I have long disliked the British climate.[Ed: No, really?] Though this may sound extreme, I think of it as one of the worst climates on the planet. Such a statement requires explanation.
It’s not that Britain has normally had dreadful extremes of weather but it does have a drab nothingness, sometimes for 12 months of the year. Winters are frequently cold, wet grey affairs, when the oppressively leaden skies weigh down on the psyche. The countryside becomes sodden and muddy, turning walks into slithers. Unlike a decent continental climate there is not usually any useful snow fall so skiing and other potentially exciting winter pastimes are not made available. British winters are simply irritating.

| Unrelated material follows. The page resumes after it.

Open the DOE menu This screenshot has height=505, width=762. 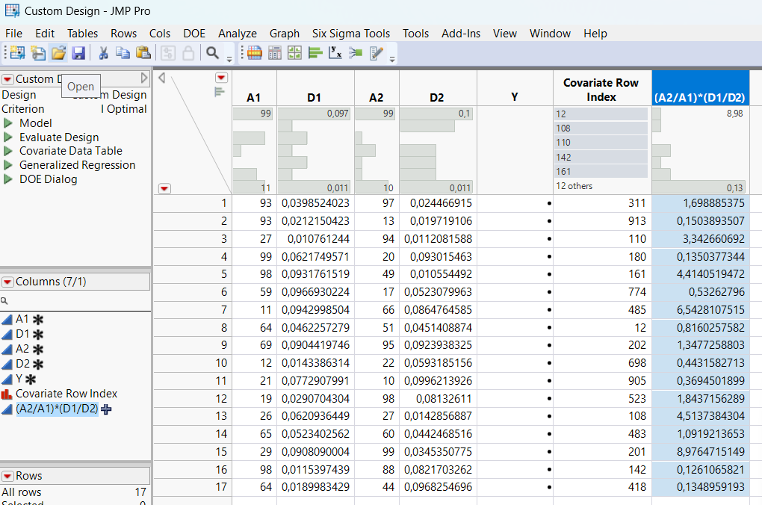[194, 34]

A proper summer rarely arrives in Britain. One did arrive in 1976, a year that everyone who was around then can remember, but that memorable exception simply proves the rule. Summer is often a warmer version of winter with lighter grey skies and no dry season, as such. There is not usually heavy rainfall in summer, but completely sunny, dry days are a rarity. Showers are the order of the day and not the preserve of April with its folklore April showers. British summers frequently disrupt outdoor events and planning a BBQ is nigh on impossible. My mother used to complain ‘cos I gave her no warning if I suddenly invited her round for a BBQ. I explained that the weather had given me no warning, either. At some point in a year, summer may put in a brief appearance but it is usually for less than a month and we never know which month might be graced by it. British summers are hardly worth the name.

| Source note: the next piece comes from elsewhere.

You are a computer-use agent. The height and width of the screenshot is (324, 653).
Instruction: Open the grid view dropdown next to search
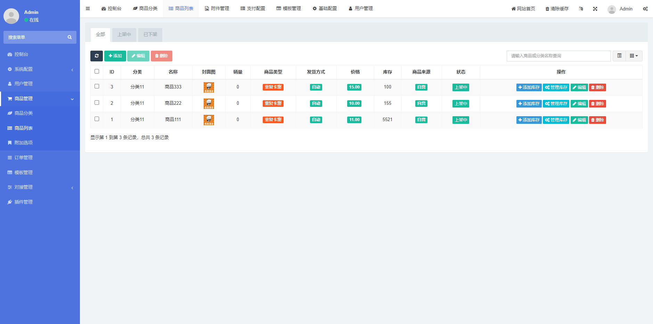(633, 56)
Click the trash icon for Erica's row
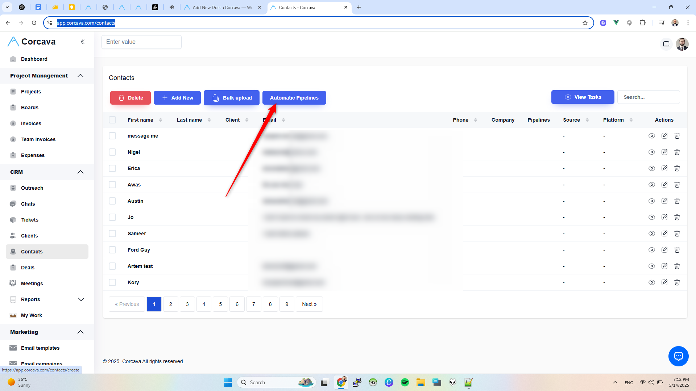696x391 pixels. tap(677, 168)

In these regards, the British climate is surely one of the most frustrating on the planet. That’s what I mean about being a bad climate. [Note: Britain now does seem to be getting worse winter extremes with various sections of the countryside being much more regularly inundated, and American politicians still stubbornly refuse to accept the notion of climate change.]

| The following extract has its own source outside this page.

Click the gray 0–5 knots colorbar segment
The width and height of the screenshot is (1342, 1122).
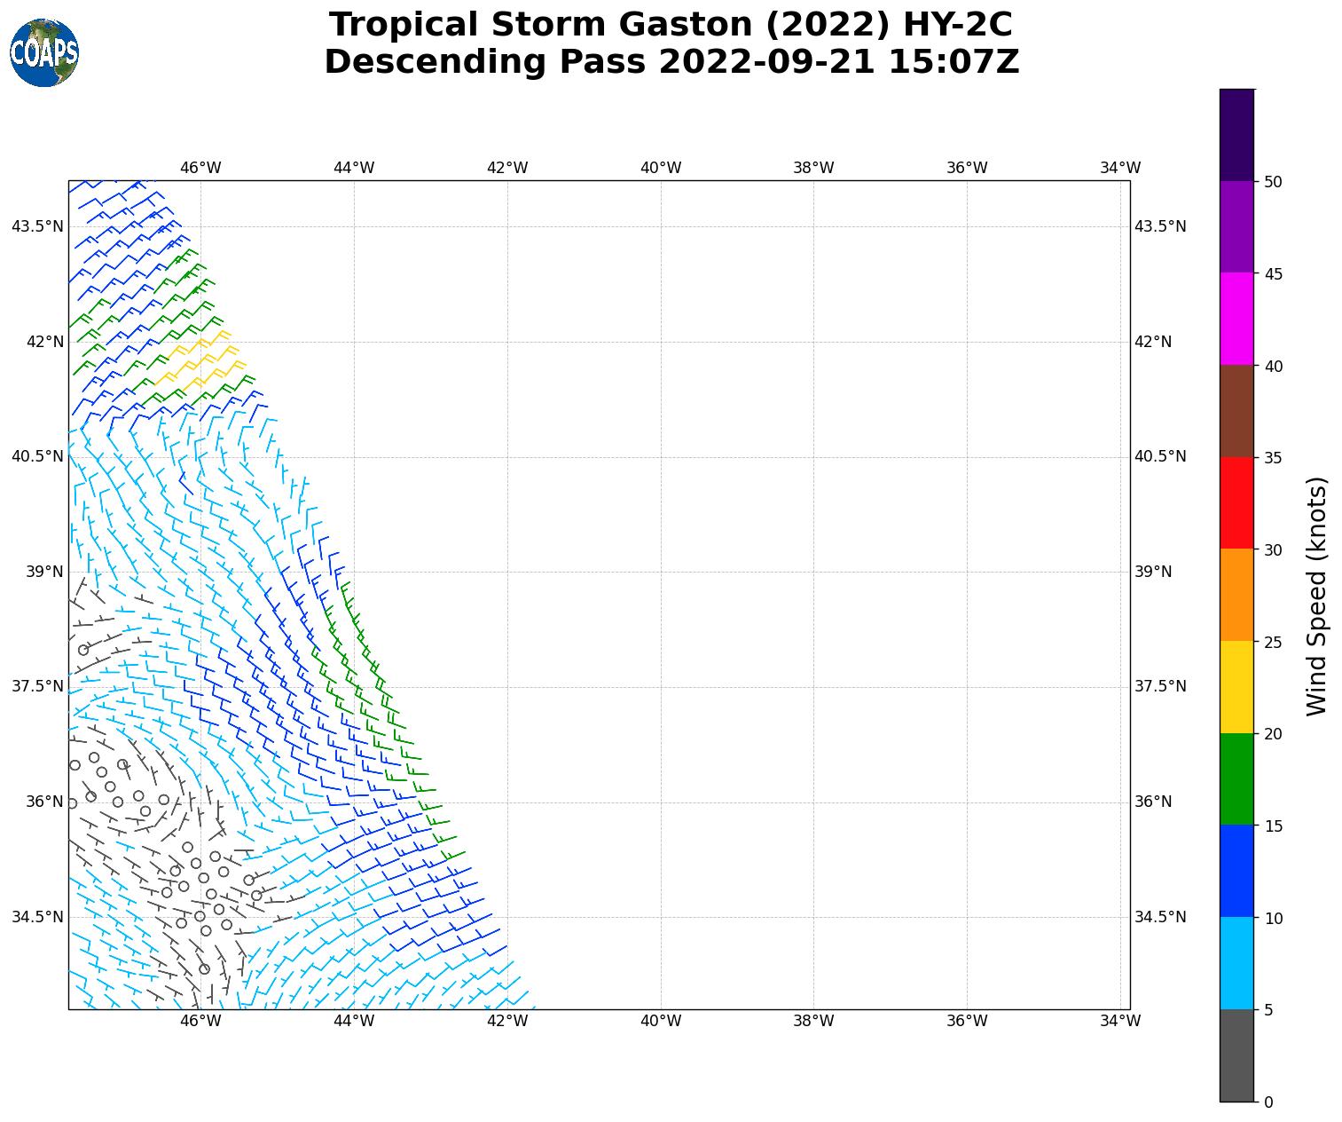click(1236, 1055)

It is, perhaps, not surprising, therefore, that I have had a long term love affair with the more southern regions of France and its Mediterranean climate. Here, with greater extremes of weather – inundation has long been a possibility – a proper summer does usually turn up and for considerably longer than a few measly weeks. Southern France is typified by the smell of hot pine forests and gloriously colourful Mediterranean plants, such as Bougainvillea, marking the difference in the climate. This glorious plant, frequently in flower, just screams “Mediterranean”.
With our relatively recent forays into Spain, even longer, reliable summers exist. I love ‘em all. Here, our friends can wander out into their garden and pluck a fresh lemon from their lemon tree, take it inside and cut a slice for their gin and tonic; a slice of fresh citrus fruit just seconds away from growing. That screams “Mediterranean”, too.
As a lover of summer side pursuits, I’ve long fancied living in a place where the climate not only allows me to get outside in comfort but that demonstrates the fact by allowing the iconic Bougainvillea to grow. recently, I’ve added been fancying the concept of having my own lemon tree for my gin and tonics, too.
Whilst we may now have such a suitable property, given our extended absences, a real lemon tree, though a small potted one would suffice, or a real Bougainvillea that would doubtless require attention to keep it alive through the lengthy summers, is not a practical proposition. However, knowing my desire for such an icon, Francine very cleverly found me the perfect answer for my birthday. I am now the proud owner of a maintenance-free Bougainvillea.
Happy chappy – modern fake flowers really are quite amazing.